5 Ms. Canady accepts that three commissions in the Gruhls' account totaling $1,645.78 were not included in disgorgement because the purchases were made before January 1, 1988. (Canady Reply at 4.) In her Verified Accounting, Ms. Canady claimed that disgorgement should be reduced by $15,351.37. However, if you deduct $1,645.78 from $15,351.37, the result is $13,705.59. Ms. Canady does not explain how she arrived at $13,642.59.
6 Ms. Canady's Verified Accounting contains several errors. For example, the reference to CIF HI YLD SER 7 on pages 8 and 9 of her Verified Accounting should be to CIF HI YLD SER 17. (Canady VA at 9, Exhibit D at 3.) Also, the citations to the Merrill Printout on pages 9 through 11 should be to Canady VA, Exhibit D at 3, and not to page 2. (Canady VA at 9-11.) The date on the trade ticket at Canady VA, Exhibit D at 5 is May 18, 1988, not May 15, 1988. (Canady VA at 10.)

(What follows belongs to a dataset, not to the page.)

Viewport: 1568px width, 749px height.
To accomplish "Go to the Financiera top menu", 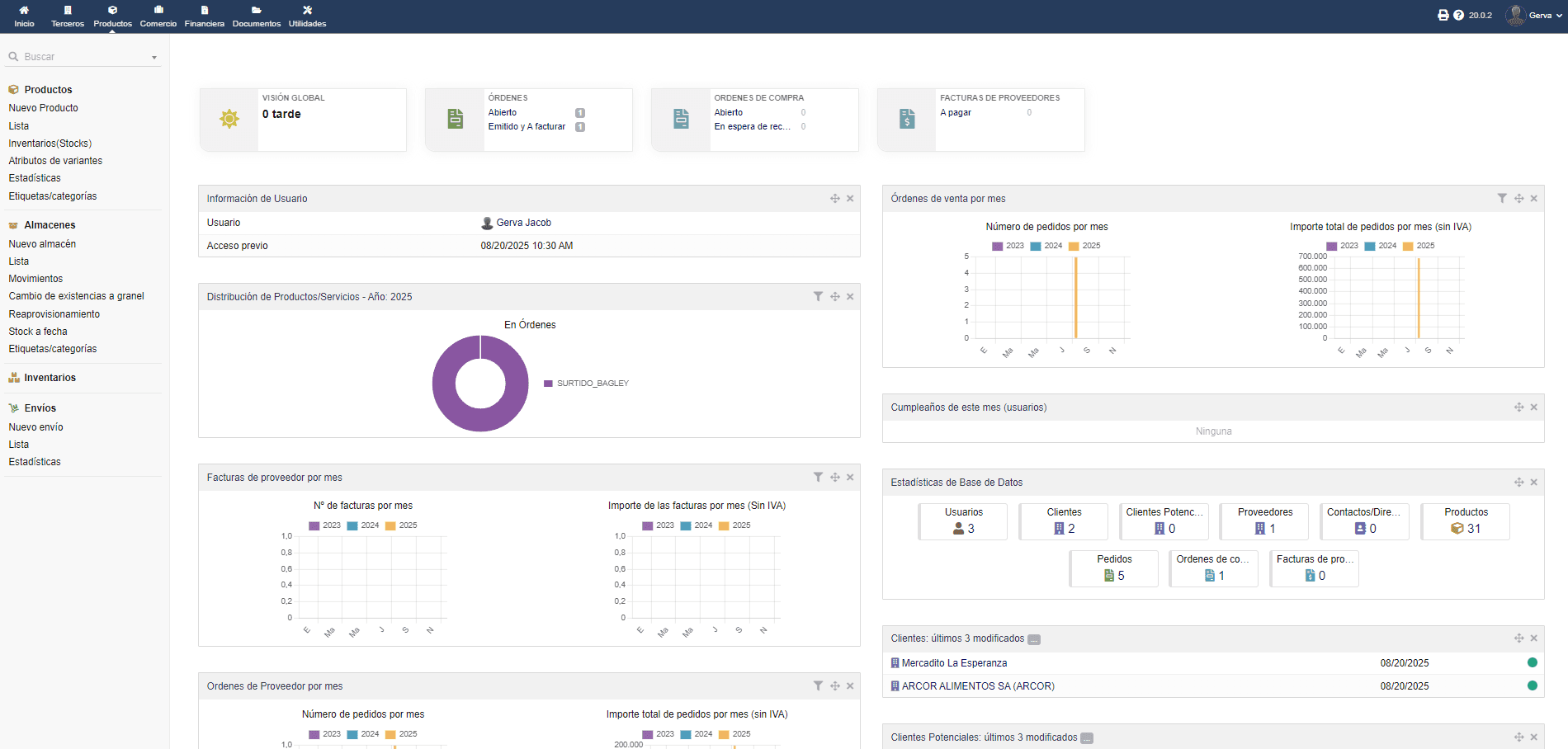I will click(x=204, y=16).
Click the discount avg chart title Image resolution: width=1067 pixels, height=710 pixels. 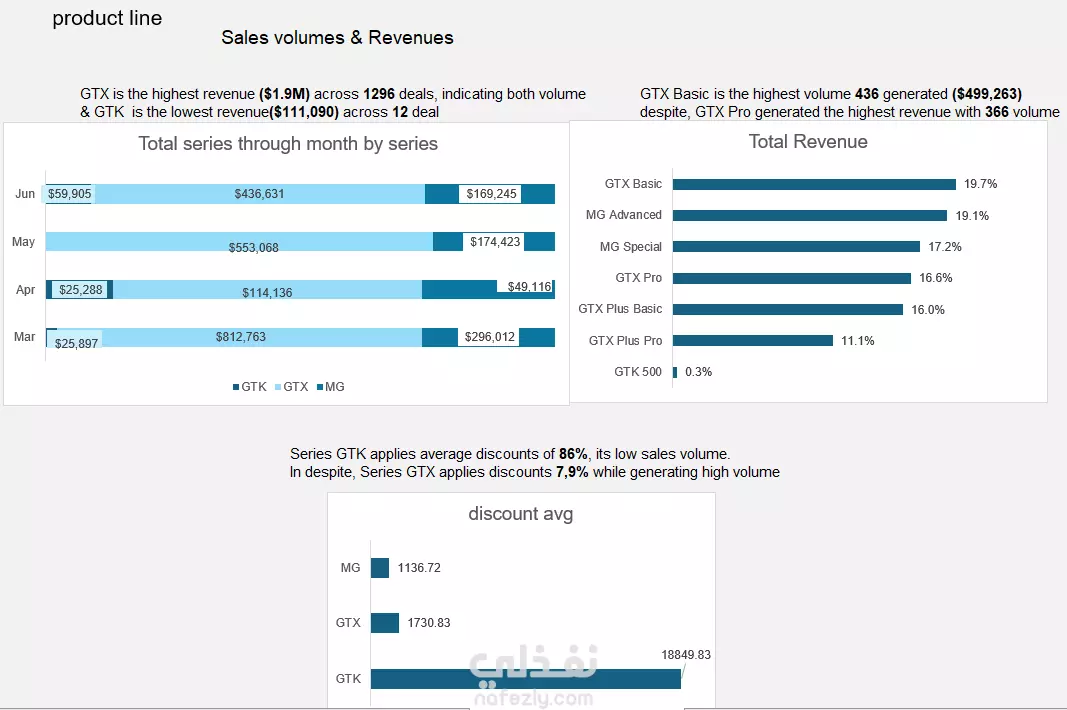[x=521, y=514]
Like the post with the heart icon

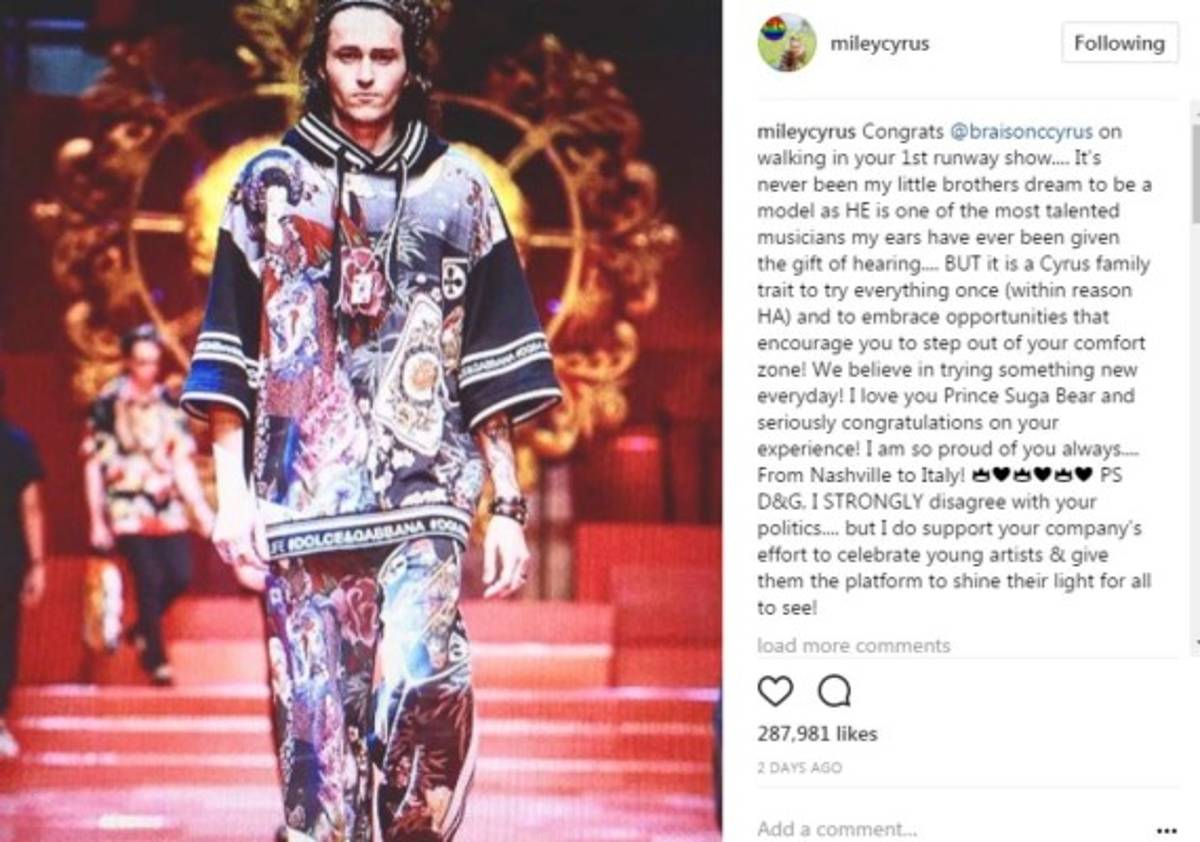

7 The Division notes that Ms. Canady's testimony at the hearing on March 16, 1995, is consistent with her Offer of Proof. (Div. Resp. at 4-6.)
8 The Merrill Printout describes the three securities as: "ALTUS MOBLE AL CD 6.8% 2/24/88," "ML MCPL BD FD HI YLD," and "US TSY 9.5% 11/15/95." (Canady VA, Exhibit C at 1, lines 1, 5, 6.)
9 I disagree with Ms. Canady's counsel who argues that Ms. Canady was not responsible for the "erroneous" Offer of Proof submitted by her prior legal representatives. (Canady Reply at 3.)
10 I did not enlarge the evidentiary record compiled in the underlying proceeding.
11 I reject Ms. Canady's claim that copies of three unsolicited trade tickets are persuasive evidence that a fifth trade in the same time period was unsolicited. (Canady VA at 11.)
12 See Canady, 69 SEC Docket at 1480-81 ("This record affords us no reason to reject the law judge's credibility determinations.").
13 The commission per transaction was $63.00.
14 The Division followed the Commission's model and calculated prejudgment interest from February 20, 1990, the last day Merrill employed Ms. Canady, through the date of the Commission's Order on April 5, 1999. See Canady, 69 SEC Docket at 1496. (Div. Resp., Exhibit 9.) The Division calculated post-judgment interest through November 30, 2001, to be $6,615.00 (Div. Resp., Exhibit 9.)